[US Region] Long queued time of Result Export jobs

Incident Report for Treasure Data

Resolved

From 3:30 AM PDT (07:30 PM JST), Result Export processing workers were under capacity saturation. All customers who were running Result Export job experienced slower job execution after that. At 10:00 AM PDT (02:00 AM JST), we implemented the fix and provisioned additional Result Export processing capacity. At 11:30 AM PDT (03:30 AM JST), the system finished catching up the queued Result Export jobs.

During the incident, a part of customers received the error "This account already has its maximum number of jobs queued or running (256 jobs)" error message in Hive Query and Presto Query from Workflows or direct API calls due to the queued Result Export jobs. We will analyze detailed impact then contact with the affected customers.

The incident is closed.

Posted Jul 05, 2020 - 12:18 PDT

Update

All the queued jobs started processing and Result Export job is running normally. We still monitor for 30 minutes and report the incident impact.

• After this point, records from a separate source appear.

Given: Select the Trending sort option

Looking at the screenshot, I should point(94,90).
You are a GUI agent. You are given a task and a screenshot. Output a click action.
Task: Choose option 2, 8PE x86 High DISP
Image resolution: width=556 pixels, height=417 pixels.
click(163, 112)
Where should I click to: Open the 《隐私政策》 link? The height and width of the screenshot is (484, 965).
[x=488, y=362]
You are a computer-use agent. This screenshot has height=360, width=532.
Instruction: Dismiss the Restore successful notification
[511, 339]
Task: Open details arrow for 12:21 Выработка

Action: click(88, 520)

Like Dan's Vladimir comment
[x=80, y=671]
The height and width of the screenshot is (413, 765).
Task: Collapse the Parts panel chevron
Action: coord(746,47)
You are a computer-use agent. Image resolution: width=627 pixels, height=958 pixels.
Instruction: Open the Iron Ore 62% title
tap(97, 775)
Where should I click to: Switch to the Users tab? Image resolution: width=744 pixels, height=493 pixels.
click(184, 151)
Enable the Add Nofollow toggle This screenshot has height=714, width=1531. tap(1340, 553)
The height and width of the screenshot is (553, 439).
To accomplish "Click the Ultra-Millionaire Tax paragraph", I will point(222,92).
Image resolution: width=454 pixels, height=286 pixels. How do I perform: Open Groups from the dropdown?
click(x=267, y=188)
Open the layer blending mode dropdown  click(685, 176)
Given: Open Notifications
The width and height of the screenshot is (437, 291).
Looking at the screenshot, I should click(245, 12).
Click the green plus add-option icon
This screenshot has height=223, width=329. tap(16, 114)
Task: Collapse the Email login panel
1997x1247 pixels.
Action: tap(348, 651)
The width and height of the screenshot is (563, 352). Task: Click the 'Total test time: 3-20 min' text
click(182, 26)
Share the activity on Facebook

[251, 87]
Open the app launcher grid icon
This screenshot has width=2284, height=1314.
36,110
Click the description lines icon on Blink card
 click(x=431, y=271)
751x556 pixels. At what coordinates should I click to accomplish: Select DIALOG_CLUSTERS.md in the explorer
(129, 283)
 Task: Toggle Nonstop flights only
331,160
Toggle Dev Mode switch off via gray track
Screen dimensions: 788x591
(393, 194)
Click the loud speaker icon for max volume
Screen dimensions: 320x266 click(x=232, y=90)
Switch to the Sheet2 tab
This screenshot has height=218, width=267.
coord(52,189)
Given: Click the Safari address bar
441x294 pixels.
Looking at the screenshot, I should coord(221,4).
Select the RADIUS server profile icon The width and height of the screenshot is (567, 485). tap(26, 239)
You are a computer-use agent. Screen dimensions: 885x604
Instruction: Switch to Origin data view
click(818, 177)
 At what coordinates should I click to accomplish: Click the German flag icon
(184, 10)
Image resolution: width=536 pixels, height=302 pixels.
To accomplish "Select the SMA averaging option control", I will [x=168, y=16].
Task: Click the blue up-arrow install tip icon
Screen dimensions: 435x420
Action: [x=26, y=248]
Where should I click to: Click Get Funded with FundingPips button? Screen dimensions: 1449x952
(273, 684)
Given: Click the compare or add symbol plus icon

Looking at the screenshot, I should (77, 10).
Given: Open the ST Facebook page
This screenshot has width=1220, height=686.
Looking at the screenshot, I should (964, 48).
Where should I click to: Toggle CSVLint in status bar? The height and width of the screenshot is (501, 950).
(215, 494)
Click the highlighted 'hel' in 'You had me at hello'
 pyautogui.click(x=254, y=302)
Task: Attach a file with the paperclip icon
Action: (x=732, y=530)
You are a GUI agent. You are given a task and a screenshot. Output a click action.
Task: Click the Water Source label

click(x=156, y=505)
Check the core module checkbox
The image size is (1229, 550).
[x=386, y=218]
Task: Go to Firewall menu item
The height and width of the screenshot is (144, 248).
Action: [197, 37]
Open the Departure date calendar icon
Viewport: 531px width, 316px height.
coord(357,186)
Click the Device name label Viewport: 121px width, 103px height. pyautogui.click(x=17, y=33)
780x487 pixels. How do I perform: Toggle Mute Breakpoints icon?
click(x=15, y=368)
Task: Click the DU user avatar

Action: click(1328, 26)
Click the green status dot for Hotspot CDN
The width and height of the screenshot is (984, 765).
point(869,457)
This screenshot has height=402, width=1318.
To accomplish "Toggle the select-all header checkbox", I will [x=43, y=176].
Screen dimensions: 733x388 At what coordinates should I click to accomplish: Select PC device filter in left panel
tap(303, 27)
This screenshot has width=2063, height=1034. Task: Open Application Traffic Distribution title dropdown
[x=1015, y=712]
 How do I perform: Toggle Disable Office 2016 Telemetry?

We will give another status update in 30 minutes.

Posted Jul 05, 2020 - 11:45 PDT

Update

After the system becomes normal, we provisioned additional Result Export processing capacity by 10:00 PDT (02:00 JST, 19:00 CEST.) We estimate all queued jobs would be processed within 1 hour.

We will give another status update in 30 minutes.

Posted Jul 05, 2020 - 11:11 PDT

Monitoring

A fix has been applied. We have observed that the num of queued Result Export jobs decreases steadily.

Posted Jul 05, 2020 - 10:04 PDT

Identified

We are working on applying a fix for this Result export queuing issue to improve our Result Export cluster performance now.

Posted Jul 05, 2020 - 09:57 PDT

Investigating

We have observed an increased number of queued jobs for Result Export in our system. Investigating the cause.

Posted Jul 05, 2020 - 09:23 PDT

This incident affected: US (Hadoop / Hive Query Engine, Presto Query Engine).